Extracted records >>
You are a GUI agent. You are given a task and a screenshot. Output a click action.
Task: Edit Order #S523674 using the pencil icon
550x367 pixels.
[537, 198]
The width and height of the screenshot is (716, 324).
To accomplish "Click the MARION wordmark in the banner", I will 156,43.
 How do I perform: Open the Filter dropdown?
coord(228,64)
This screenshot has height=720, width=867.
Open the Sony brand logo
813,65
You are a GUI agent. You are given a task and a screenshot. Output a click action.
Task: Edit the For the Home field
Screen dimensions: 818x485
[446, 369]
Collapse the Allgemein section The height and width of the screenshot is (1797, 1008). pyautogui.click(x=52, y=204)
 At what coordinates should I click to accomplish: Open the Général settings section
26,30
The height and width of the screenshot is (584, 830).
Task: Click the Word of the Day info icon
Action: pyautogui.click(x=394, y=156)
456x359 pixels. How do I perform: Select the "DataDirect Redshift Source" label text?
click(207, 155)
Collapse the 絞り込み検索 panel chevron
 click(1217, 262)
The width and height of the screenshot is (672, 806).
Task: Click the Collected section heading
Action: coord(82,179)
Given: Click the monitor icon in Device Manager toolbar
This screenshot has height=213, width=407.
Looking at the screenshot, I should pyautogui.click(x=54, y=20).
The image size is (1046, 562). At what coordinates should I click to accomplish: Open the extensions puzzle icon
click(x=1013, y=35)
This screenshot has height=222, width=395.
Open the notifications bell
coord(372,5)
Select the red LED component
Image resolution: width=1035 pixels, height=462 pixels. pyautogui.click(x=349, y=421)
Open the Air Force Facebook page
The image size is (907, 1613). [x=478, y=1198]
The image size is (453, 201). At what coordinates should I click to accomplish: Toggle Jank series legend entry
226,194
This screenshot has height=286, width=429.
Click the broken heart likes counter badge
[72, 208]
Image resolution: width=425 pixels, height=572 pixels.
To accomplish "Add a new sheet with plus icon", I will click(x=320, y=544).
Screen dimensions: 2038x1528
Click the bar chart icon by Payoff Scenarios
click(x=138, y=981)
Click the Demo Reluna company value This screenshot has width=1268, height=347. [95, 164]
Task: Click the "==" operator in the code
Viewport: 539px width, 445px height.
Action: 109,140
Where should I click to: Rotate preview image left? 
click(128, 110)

Instructions for the task >> Please give back all of the records exactly as written.

Response to the task >>
You are a GUI agent. You are given a task and a screenshot. Output a click action.
Task: Edit Order #S523674 using the pencil icon
550x367 pixels.
[537, 198]
The width and height of the screenshot is (716, 324).
To accomplish "Click the MARION wordmark in the banner", I will 156,43.
 How do I perform: Open the Filter dropdown?
coord(228,64)
This screenshot has height=720, width=867.
Open the Sony brand logo
813,65
You are a GUI agent. You are given a task and a screenshot. Output a click action.
Task: Edit the For the Home field
Screen dimensions: 818x485
[446, 369]
Collapse the Allgemein section The height and width of the screenshot is (1797, 1008). pyautogui.click(x=52, y=204)
 At what coordinates should I click to accomplish: Open the Général settings section
26,30
The height and width of the screenshot is (584, 830).
Task: Click the Word of the Day info icon
Action: pyautogui.click(x=394, y=156)
456x359 pixels. How do I perform: Select the "DataDirect Redshift Source" label text?
click(207, 155)
Collapse the 絞り込み検索 panel chevron
 click(1217, 262)
The width and height of the screenshot is (672, 806).
Task: Click the Collected section heading
Action: coord(82,179)
Given: Click the monitor icon in Device Manager toolbar
This screenshot has height=213, width=407.
Looking at the screenshot, I should pyautogui.click(x=54, y=20).
The image size is (1046, 562). At what coordinates should I click to accomplish: Open the extensions puzzle icon
click(x=1013, y=35)
This screenshot has height=222, width=395.
Open the notifications bell
coord(372,5)
Select the red LED component
Image resolution: width=1035 pixels, height=462 pixels. pyautogui.click(x=349, y=421)
Open the Air Force Facebook page
The image size is (907, 1613). [x=478, y=1198]
The image size is (453, 201). At what coordinates should I click to accomplish: Toggle Jank series legend entry
226,194
This screenshot has height=286, width=429.
Click the broken heart likes counter badge
[72, 208]
Image resolution: width=425 pixels, height=572 pixels.
To accomplish "Add a new sheet with plus icon", I will click(x=320, y=544).
Screen dimensions: 2038x1528
Click the bar chart icon by Payoff Scenarios
click(x=138, y=981)
Click the Demo Reluna company value This screenshot has width=1268, height=347. [95, 164]
Task: Click the "==" operator in the code
Viewport: 539px width, 445px height.
Action: 109,140
Where should I click to: Rotate preview image left? 
click(128, 110)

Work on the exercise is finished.